Removing tonsils and adenoids in childhood increases the risk of diseases like asthma, influenza and pneumonia, say scientists who have examined the long-term effects of these common paediatric surgeries for the first time.
The researchers suggest renewed evaluation of alternatives to these surgeries that include removal of tonsils (tonsillectomy) to treat chronic tonsillitis or adenoids (adenoidectomy) to treat recurrent middle ear infections.
The adenoids and tonsils are strategically positioned in the nose and throat respectively to act as a first line of defense, helping to recognise airborne pathogens like bacteria and viruses, and begin the immune response to clear them from the body.
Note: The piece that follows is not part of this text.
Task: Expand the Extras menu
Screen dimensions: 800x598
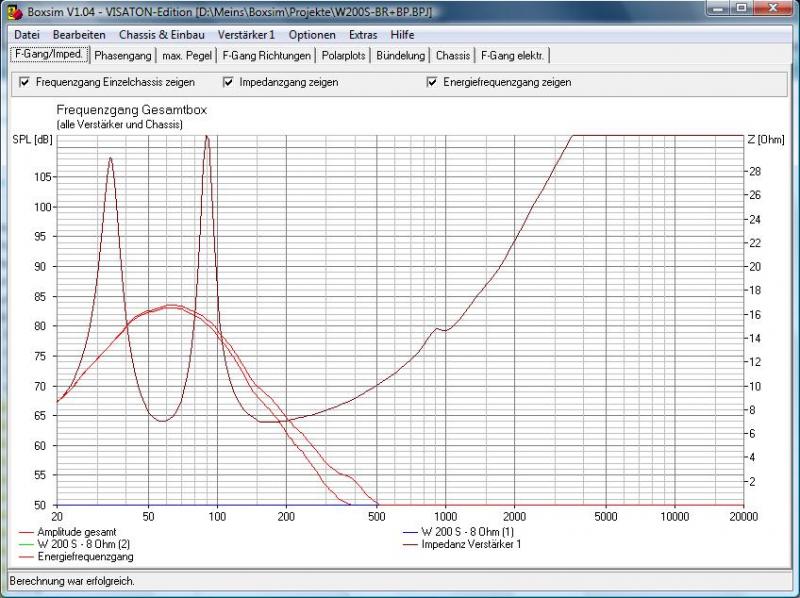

Researchers from University of Melbourne in Australia and University of Copenhagen in Denmark analysed a dataset from Denmark of 1,189,061 children born between 1979 and 1999, covering at least the first 10 years and up to 30 years of their life.
Of the almost 1.2 million children, 17,460 had adenoidectomies, 11,830 tonsillectomy and 31,377 had adenotonsillectomies, where both tonsils and adenoids removed. The children were otherwise healthy.
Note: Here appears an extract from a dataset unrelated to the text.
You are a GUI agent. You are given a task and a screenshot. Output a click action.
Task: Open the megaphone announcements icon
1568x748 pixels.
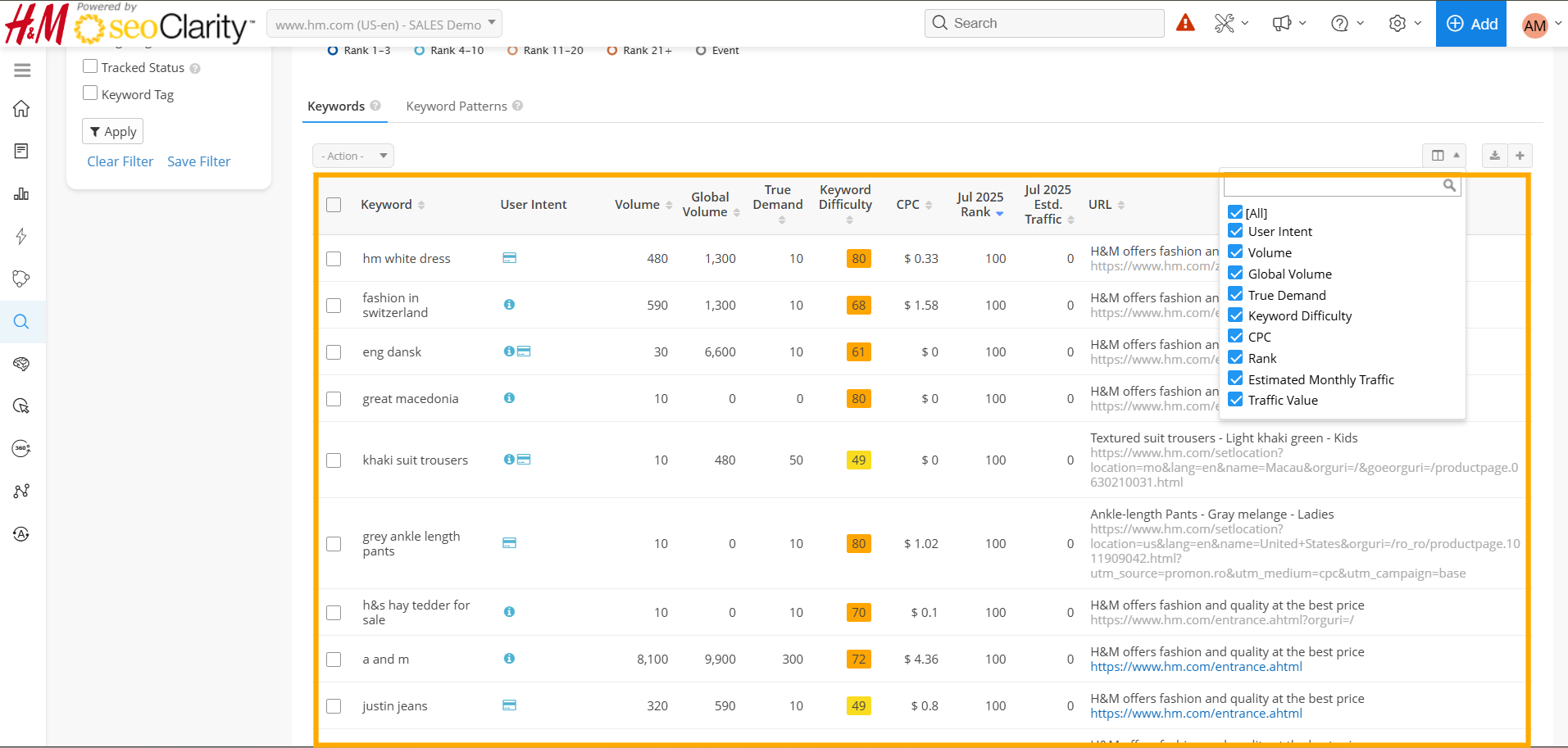1282,24
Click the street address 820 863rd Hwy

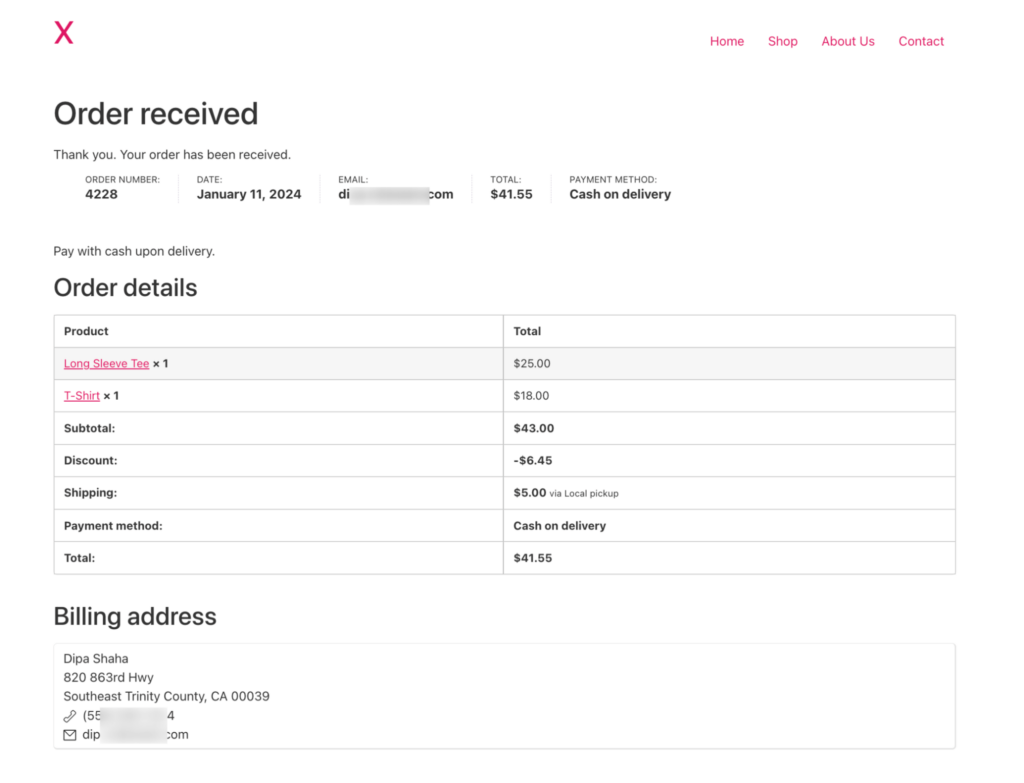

“We calculated disease risks depending on whether adenoids, tonsils or both were removed in the first 9 years of life because this is when these tissues are most active in the developing immune system,” said Sean Byars from University of Melbourne.
The analysis showed that tonsillectomy was associated with an almost tripled relative risk for diseases of the upper respiratory tract.
The absolute risk was also almost doubled for upper respiratory diseases but corresponded to a small increase for COPD, as this is a rarer condition in the community generally.
The team delved deeper into the statistics to reveal how many operations needed to be performed for a disease to occur at a greater rate than normal, known as the number needed to treat or NNT.
The study suggests that shorter-term benefits of these surgeries may not continue up to the age of 30 apart from the reduced risk for tonsillitis (for all surgeries) and sleep disorders (for adenoidectomy).
The researchers note that there will always be a need to remove tonsils and adenoids when those conditions are severe.